The lie would be moving enough on its own, but it’s more powerful because of how strongly Shukichi feels he must see his daughter made happy in a more traditional way. Riddled with the doubts she has had from the beginning, Noriko tells her father that she cannot imagine a happier life than the one she has with him. He responds:
Marriage may not mean happiness from the start. To expect such immediate happiness is a mistake. Happiness isn’t something you wait around for. It’s something you create yourself. Getting married isn’t happiness. Happiness lies in the forging of a new life shared together. It may take a year or two, maybe even five or ten. Happiness comes only through effort. Only then can you claim to be man and wife.

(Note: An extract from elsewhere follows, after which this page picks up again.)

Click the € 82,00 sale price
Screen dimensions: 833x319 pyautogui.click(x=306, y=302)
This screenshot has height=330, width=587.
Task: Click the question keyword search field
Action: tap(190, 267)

In that monologue is Ozu’s unsettling ability to shatter with simplicity. There are no pretty phrases in those words, no new ideas. Shukichi admits that his own marriage was fraught for years because of the differences between himself and Noriko’s mother, and one could read his words to mean that they never really came to understand each other the way he understands his daughter. Yet those words are so heartfelt, so unadorned, that they must pierce our hearts. At fifty-six, Shukichi can see his own end; he can see his daughter’s present unhappiness; he encourages her in the only way he knows how, to say that if not now, then.